Task requirements:
1 - Do these statements agree with the GIF essay? Answer yes or no for each, and quote the deciding words of the text exactly. (a) The GIF was invented for high-bandwidth networks. (b) Gunning says early showmen re-edited the films they had bought. (c) The essay says nostalgia for the 90's alone explains the GIF's popularity.
2 - Using the GIF essay, explain why a GIF comes out heavily pixelated and brightly saturated.
3 - Please output the part of the GIF essay that opens with the words "Gunning goes on" and closes with "of the amateur.", copied exactly.
━━━ Passage
Today, the animated GIF is 26 years young. And although its existence precedes the Internet, we find ourselves in the midst of an animated GIF renaissance: the GIF is as ubiquitous as the hyperlink or JPEG image. But if the GIF is an out of date vestige of the early Internet, why is it so interesting to contemporary audiences?   Nostalgia for the 90’s cannot alone explain its popularity.

Dinosaur

The GIF’s novelty persists by the virtue of its deficiency. Because the GIF was invented for small bandwidth networks, it cannot accurately render color or smooth shapes. This produces an image that is heavily pixelated and brightly saturated. This condensation of representation reveals the picture’s condition of being, and this revelation of its image-ness breaks our suspension of disbelief in the reality and objectivity of the image. These glitches constantly remind us of the act of looking itself. Like the fulcrum of the Zoetrope or the Kinetoscope’s viewfinder, the glitch points our awareness towards the mechanics of the apparatus: the screen and its ability to feign motion. It is the technology, not the image that serves as proxy for the act of perception itself (hence the impulse to name a genre “philosophical toys”). This simulated condition between the still and the moving, along with the technology that makes it possible, is the source of fascination with the GIF.

 

In relation to the presentation of “that which fascinates”, the GIF bears historical similarities to the technologies of early cinema in that it is an exhibition format arising concurrently with new technological innovations – digital computing and mechanical reproduction respectively – which because of their newness are seen as novel and interesting in and of themselves. Tom Gunning holds that early cinema operated as “a way of presenting a series of views to an audience, fascinating because of their illusory power (whether the realistic illusion of motion offered to the first audiences by Lumiere, or the magical illusion concocted by Melies), and exoticism.”

Rather then existing in service of the narrative or indulging in blind voyeurism:

 

“This is an exhibitionist cinema…. the recurring look at the camera by actors. This action, which is later perceived as spoiling the realistic illusion of the cinema, is here undertaken with brio, establishing contact with the audience. From comedians smirking at the camera, to the constant bowing and gesturing of the conjurors in magic films, this is a cinema that displays its visibility, willing to rupture a self enclosed fictional work for a chance to solicit the attention of the spectator (Gunning 57).”

 

Gunning goes on to describe “the early showmen exhibitors exerted a great deal of control over the shows they presented, actually re-editing the films they had purchased…” This remixing privileges the exhibitor over the producer and echoes the power that the blogger of today yields over mass media. The blogger appropriates scenes from pop culture to present the viewer something akin to a joke or trick. But, unlike the early cinematic innovations of the Lumiere’s Bro’s in France or the Edison Company, the GIF is not the product of well financed venture capitalists, but rather the product of the amateur.
━━━━━━
━━━ Raw data
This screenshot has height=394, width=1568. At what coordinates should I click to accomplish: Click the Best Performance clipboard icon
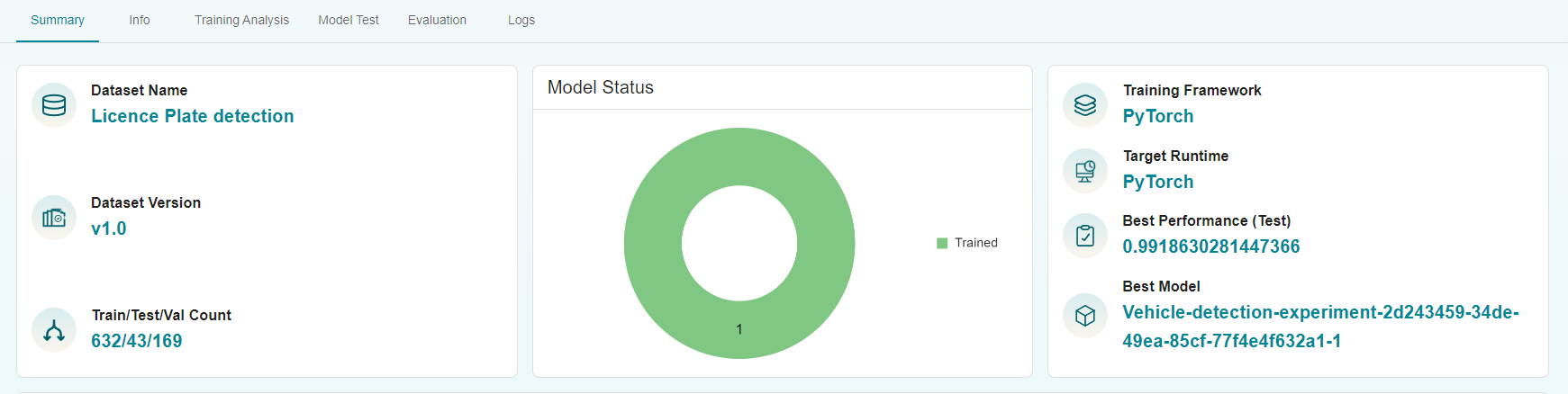pyautogui.click(x=1085, y=236)
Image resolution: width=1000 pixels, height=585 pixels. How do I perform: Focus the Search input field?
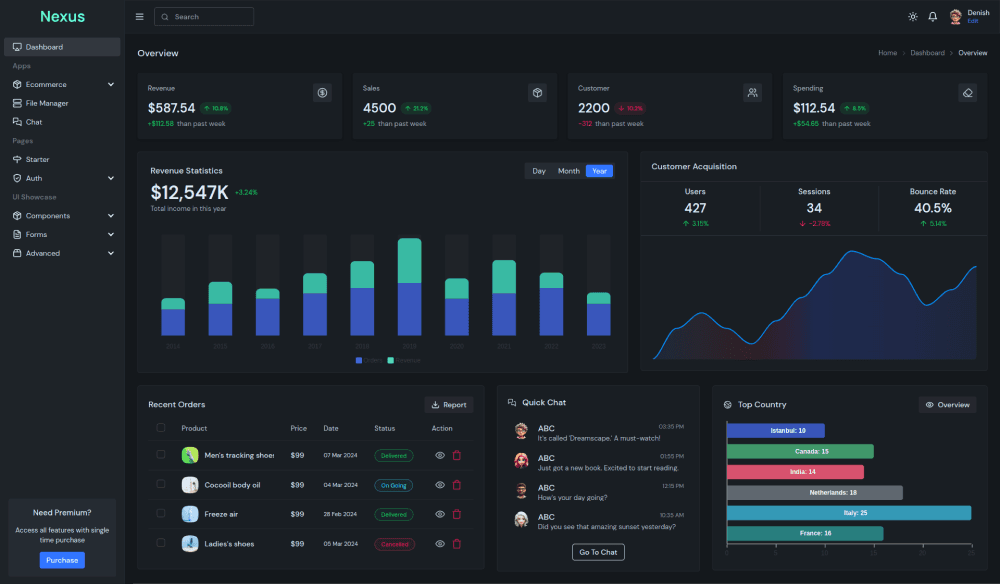click(x=210, y=17)
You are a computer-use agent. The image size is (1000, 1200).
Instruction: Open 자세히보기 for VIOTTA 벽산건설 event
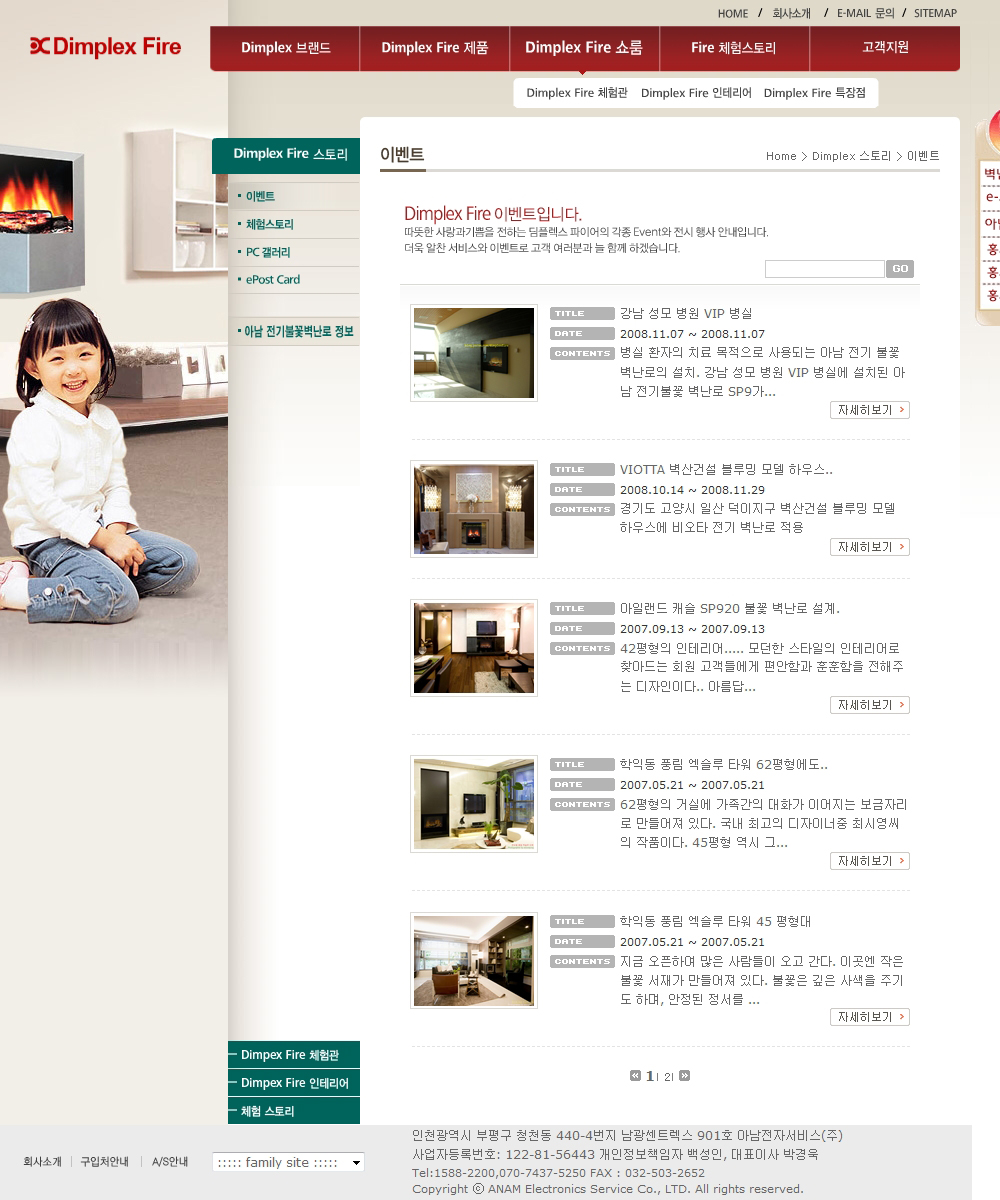point(869,547)

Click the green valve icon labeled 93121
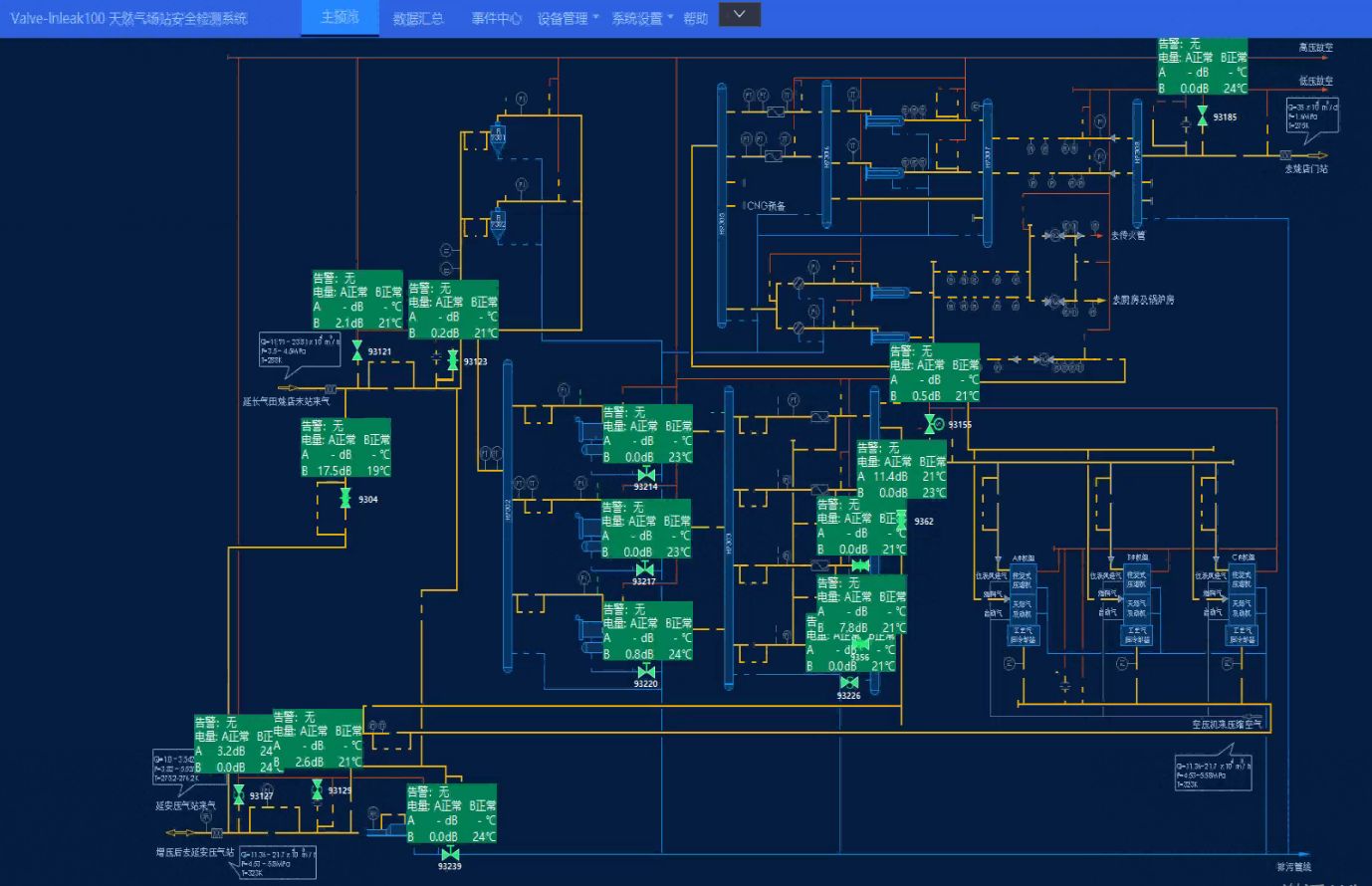coord(356,350)
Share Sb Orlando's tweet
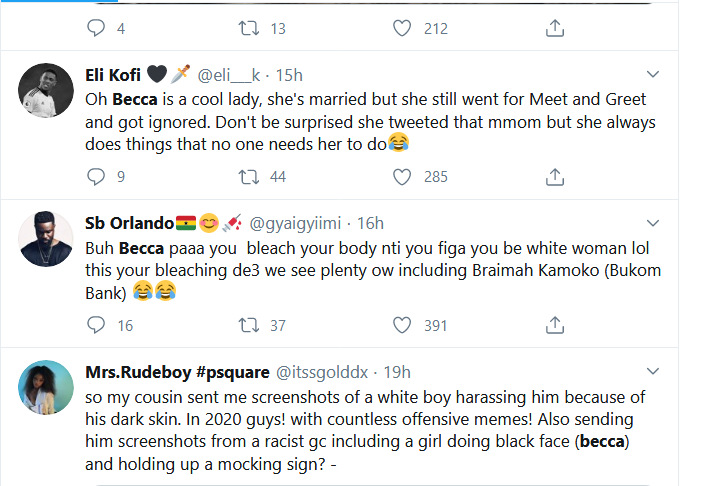The width and height of the screenshot is (705, 486). click(554, 325)
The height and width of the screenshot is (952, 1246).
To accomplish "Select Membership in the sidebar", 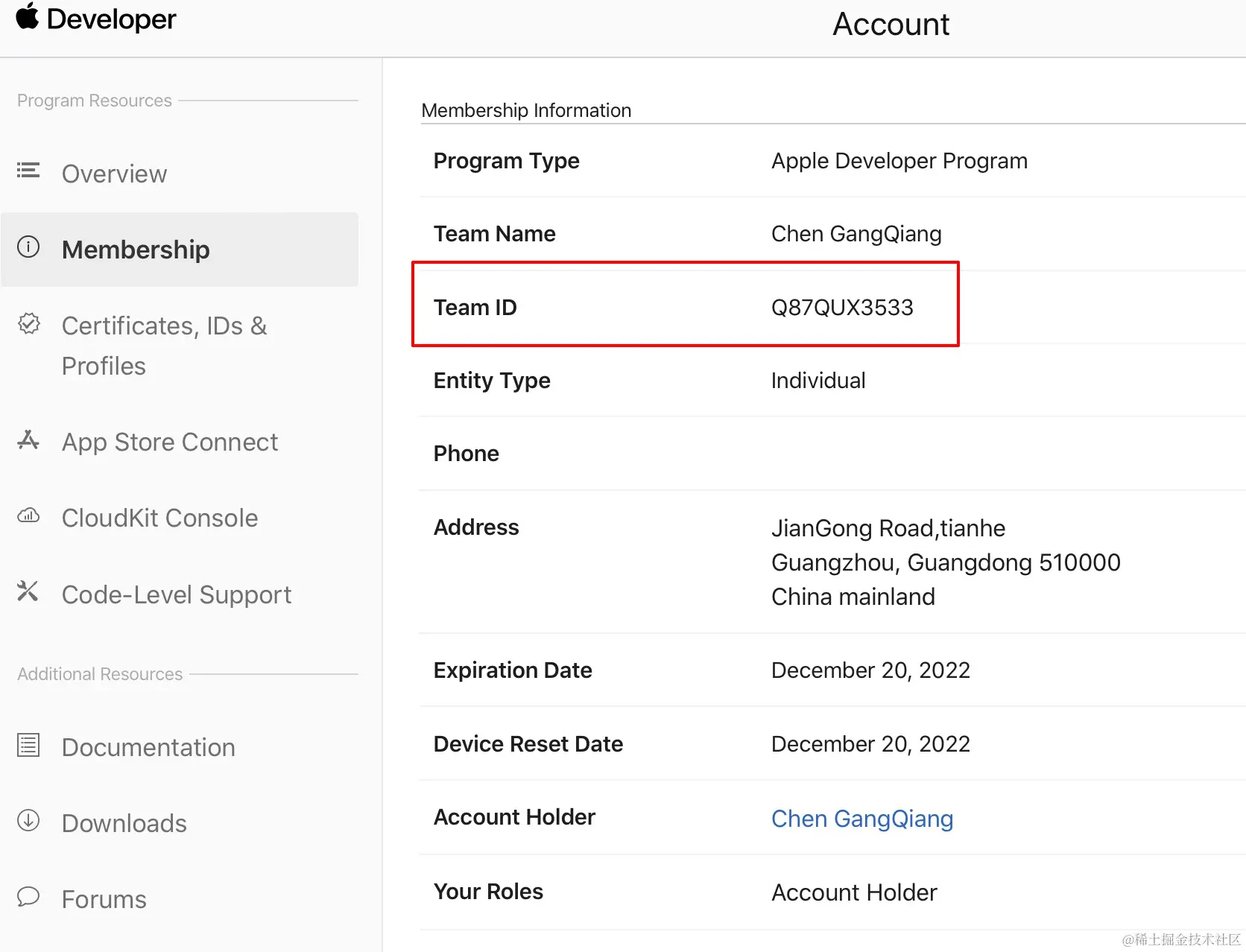I will 136,250.
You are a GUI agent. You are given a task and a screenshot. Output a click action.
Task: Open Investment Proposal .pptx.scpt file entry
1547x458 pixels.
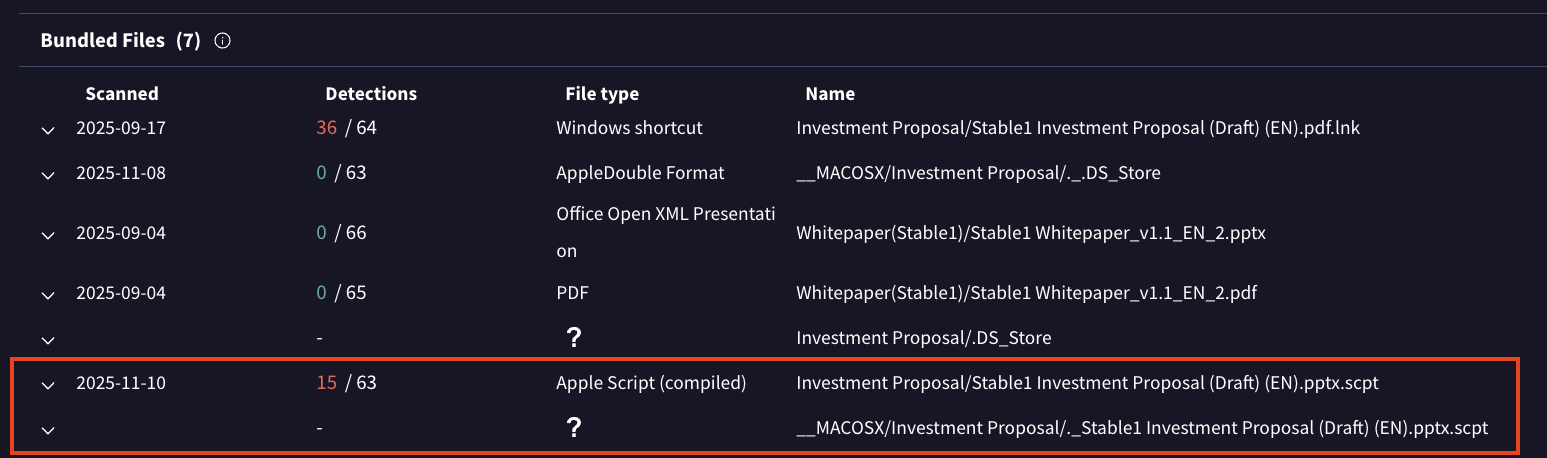click(x=1088, y=383)
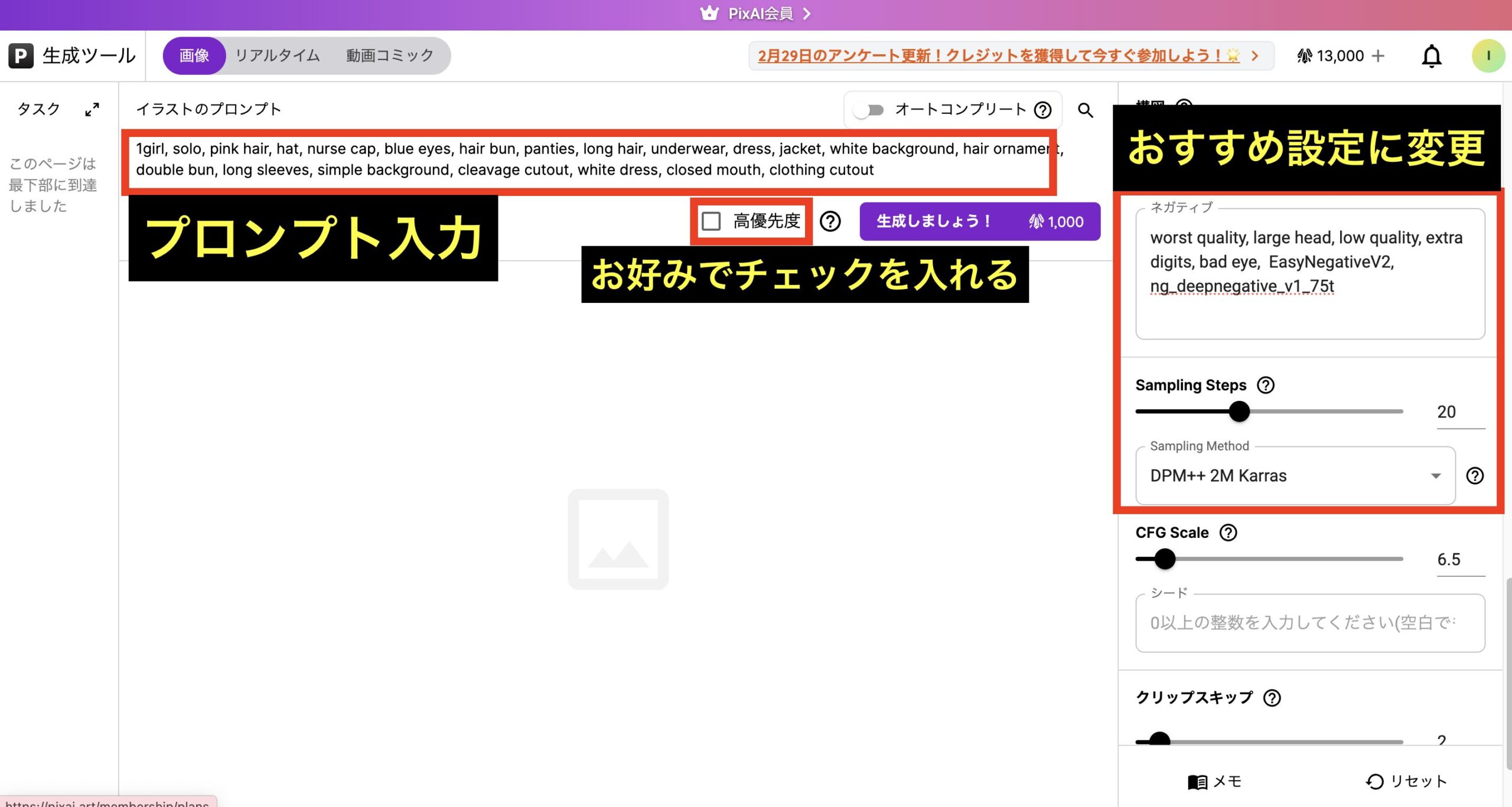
━━━━━━
Written responses:
1 -
(a) No: "Because the GIF was invented for small bandwidth networks"
(b) Yes: "actually re-editing the films they had purchased"
(c) No: "Nostalgia for the 90’s cannot alone explain its popularity."

2 - The GIF was invented for small bandwidth networks, so it cannot accurately render color or smooth shapes. That limitation produces an image that is heavily pixelated and brightly saturated.

3 -
Gunning goes on to describe “the early showmen exhibitors exerted a great deal of control over the shows they presented, actually re-editing the films they had purchased…” This remixing privileges the exhibitor over the producer and echoes the power that the blogger of today yields over mass media. The blogger appropriates scenes from pop culture to present the viewer something akin to a joke or trick. But, unlike the early cinematic innovations of the Lumiere’s Bro’s in France or the Edison Company, the GIF is not the product of well financed venture capitalists, but rather the product of the amateur.